_Exercise instructions:_ Output nothing but the lines from the first line of the entries to the line with "Screen dimensions: 767x479", inclusive, exactly as they read.

# # # #

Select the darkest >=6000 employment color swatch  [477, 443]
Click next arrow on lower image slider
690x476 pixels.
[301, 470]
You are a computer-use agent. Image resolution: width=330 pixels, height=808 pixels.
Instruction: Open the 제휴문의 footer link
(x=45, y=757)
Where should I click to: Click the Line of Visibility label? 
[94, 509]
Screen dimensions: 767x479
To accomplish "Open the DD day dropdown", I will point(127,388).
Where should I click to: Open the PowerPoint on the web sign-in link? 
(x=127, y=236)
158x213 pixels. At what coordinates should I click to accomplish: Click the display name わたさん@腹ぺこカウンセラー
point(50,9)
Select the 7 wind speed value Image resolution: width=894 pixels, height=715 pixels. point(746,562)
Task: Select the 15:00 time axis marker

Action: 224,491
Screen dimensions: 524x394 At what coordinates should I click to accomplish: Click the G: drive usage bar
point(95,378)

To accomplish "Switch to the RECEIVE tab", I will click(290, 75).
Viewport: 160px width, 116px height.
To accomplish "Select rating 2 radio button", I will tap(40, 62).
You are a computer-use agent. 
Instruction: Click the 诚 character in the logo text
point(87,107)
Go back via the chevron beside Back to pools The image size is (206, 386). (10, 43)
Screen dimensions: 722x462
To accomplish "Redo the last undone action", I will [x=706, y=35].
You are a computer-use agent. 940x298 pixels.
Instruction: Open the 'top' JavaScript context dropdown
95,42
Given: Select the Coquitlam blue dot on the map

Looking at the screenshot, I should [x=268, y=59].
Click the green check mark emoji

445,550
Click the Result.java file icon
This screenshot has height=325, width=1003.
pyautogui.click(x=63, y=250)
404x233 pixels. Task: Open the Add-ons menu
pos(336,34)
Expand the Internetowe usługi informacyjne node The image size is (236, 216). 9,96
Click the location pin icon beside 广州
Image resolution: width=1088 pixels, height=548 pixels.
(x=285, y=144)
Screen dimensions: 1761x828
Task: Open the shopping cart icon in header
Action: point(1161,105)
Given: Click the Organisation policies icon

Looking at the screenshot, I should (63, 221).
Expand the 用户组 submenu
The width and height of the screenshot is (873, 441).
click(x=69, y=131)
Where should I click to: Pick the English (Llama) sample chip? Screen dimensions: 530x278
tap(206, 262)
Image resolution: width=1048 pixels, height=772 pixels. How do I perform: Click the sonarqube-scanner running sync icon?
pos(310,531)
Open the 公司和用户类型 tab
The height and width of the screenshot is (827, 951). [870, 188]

# # # #

_Task solution:_
Select the darkest >=6000 employment color swatch  [477, 443]
Click next arrow on lower image slider
690x476 pixels.
[301, 470]
You are a computer-use agent. Image resolution: width=330 pixels, height=808 pixels.
Instruction: Open the 제휴문의 footer link
(x=45, y=757)
Where should I click to: Click the Line of Visibility label? 
[94, 509]
Screen dimensions: 767x479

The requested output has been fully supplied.